DONNÉES BRUTES —

%%

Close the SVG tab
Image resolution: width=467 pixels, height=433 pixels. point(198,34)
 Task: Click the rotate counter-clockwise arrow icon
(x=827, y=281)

%%
%%

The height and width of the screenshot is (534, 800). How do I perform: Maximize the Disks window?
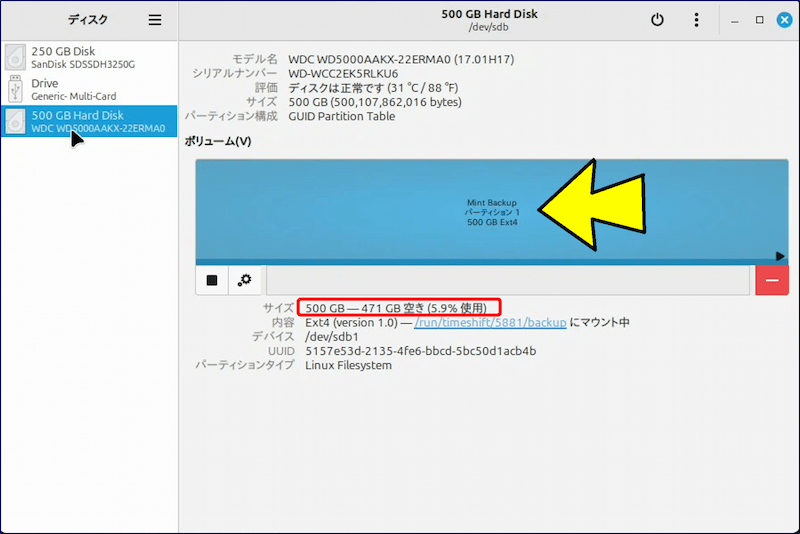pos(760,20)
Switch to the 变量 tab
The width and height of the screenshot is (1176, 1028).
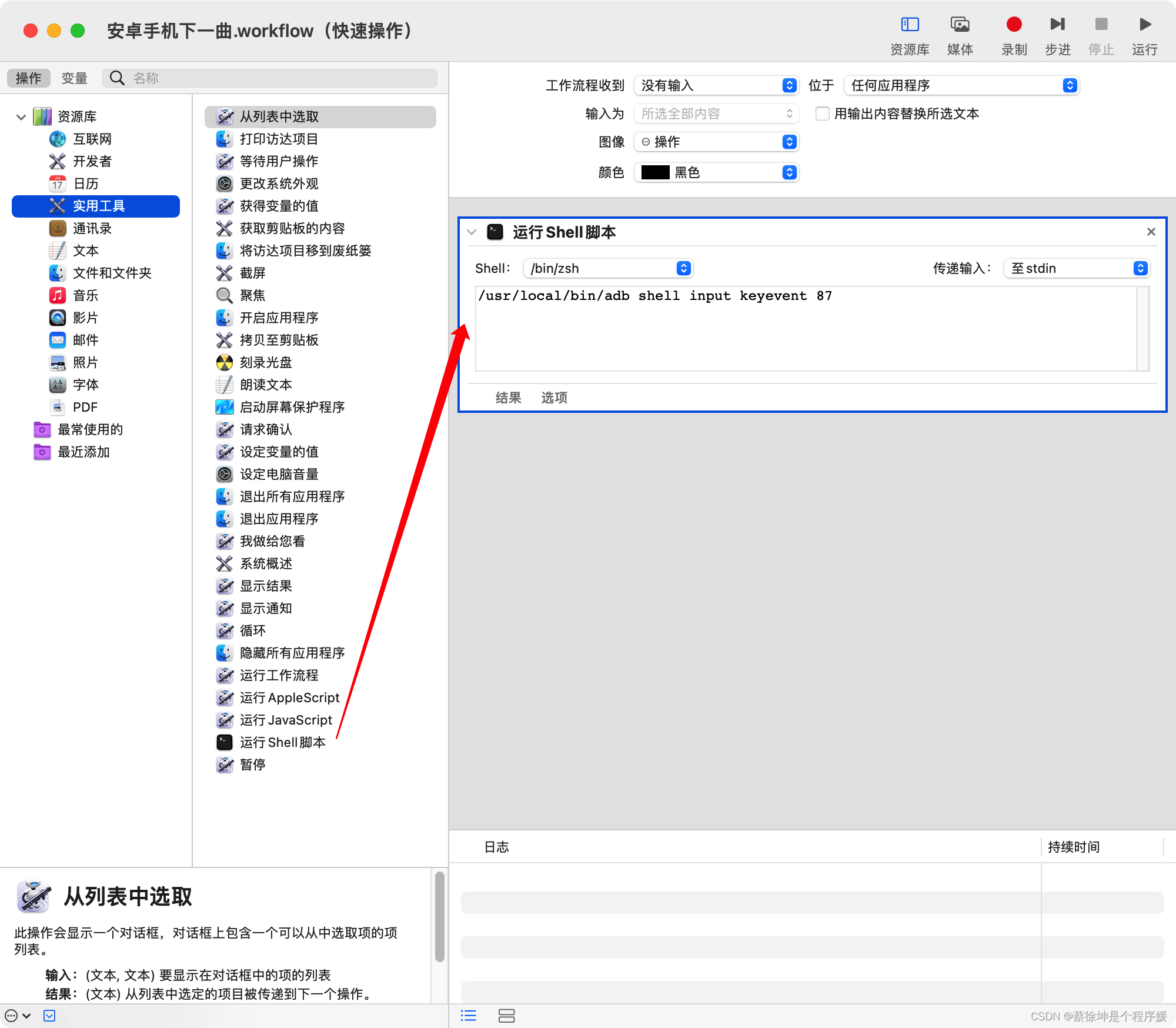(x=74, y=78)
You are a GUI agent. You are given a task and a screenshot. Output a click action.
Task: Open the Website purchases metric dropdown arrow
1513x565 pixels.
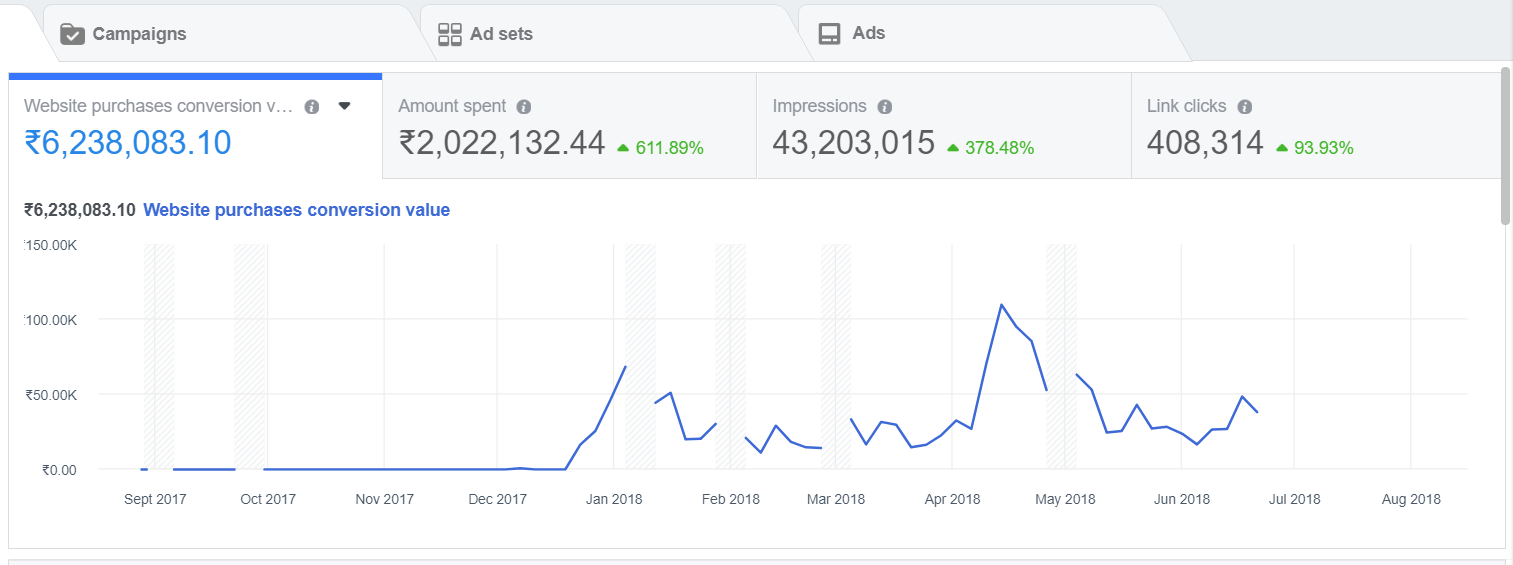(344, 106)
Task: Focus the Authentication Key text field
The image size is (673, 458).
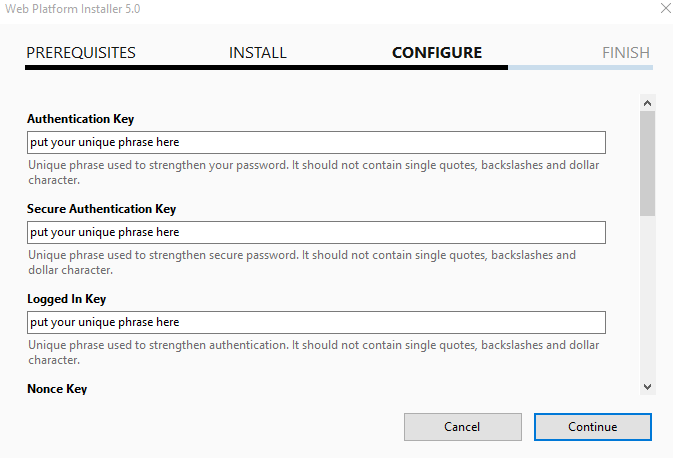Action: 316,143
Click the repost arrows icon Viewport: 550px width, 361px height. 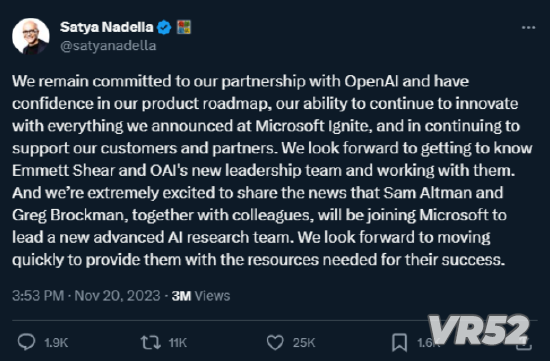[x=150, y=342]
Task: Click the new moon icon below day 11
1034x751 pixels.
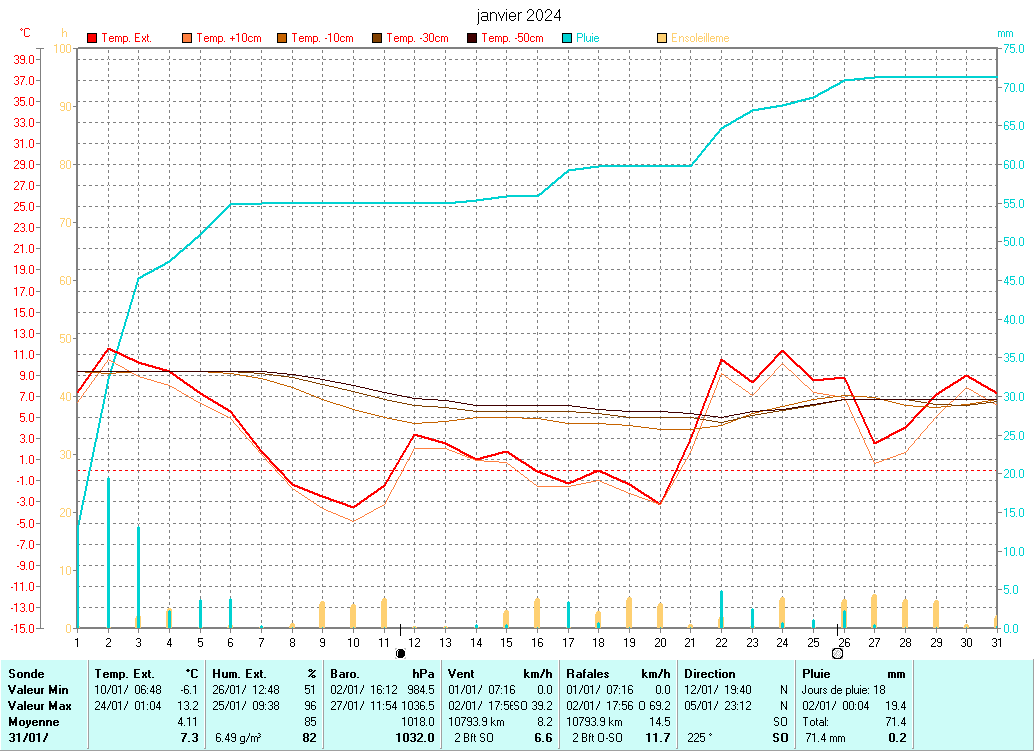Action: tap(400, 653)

%%
%%

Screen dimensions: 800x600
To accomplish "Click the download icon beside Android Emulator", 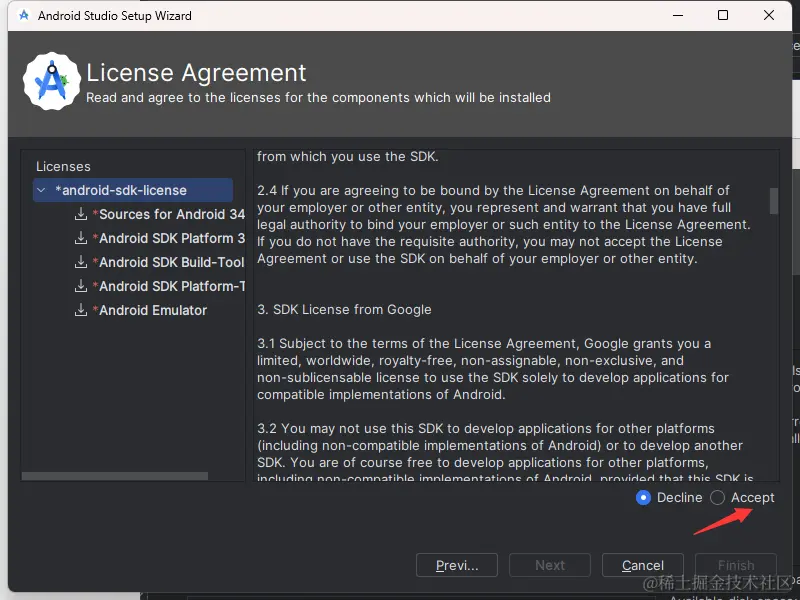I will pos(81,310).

%%

OBJECTIF — Combien de lignes des entrées ci-dessus contiennent la chaîne « screenshot », en respectant la casse ? Répondez uniquement par ce nombre.

EXERCICE CORRIGÉ — 3